[begin SUPPLIED RECORDS]

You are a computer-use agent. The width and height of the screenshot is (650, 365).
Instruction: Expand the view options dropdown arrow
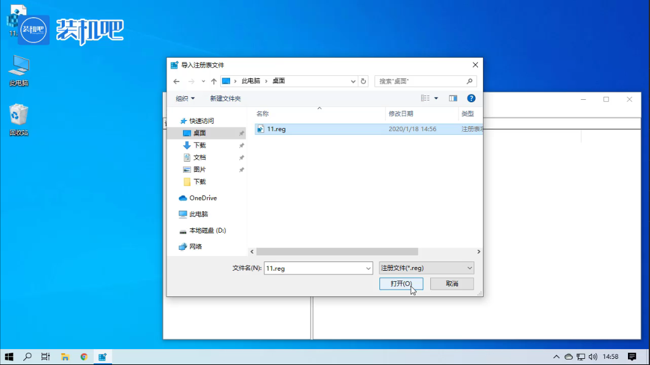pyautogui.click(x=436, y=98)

[end SUPPLIED RECORDS]
[begin SUPPLIED RECORDS]

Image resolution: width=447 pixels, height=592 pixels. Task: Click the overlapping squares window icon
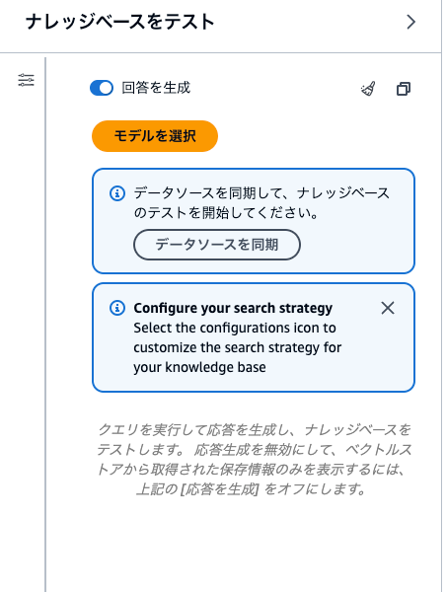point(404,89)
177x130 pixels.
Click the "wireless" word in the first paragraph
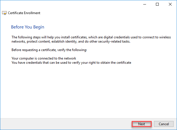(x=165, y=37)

[end SUPPLIED RECORDS]

* [WHAT IS NEEDED]
Recast the lines as a JSON list of strings, one per line, beginning at the line that contains "You are a computer-use" and stopping after the line that contains "pyautogui.click(x=436, y=98)". Leave out blank lines and pictures.

* [EXERCISE SOLUTION]
[
  "You are a computer-use agent. The width and height of the screenshot is (650, 365).",
  "Instruction: Expand the view options dropdown arrow",
  "pyautogui.click(x=436, y=98)"
]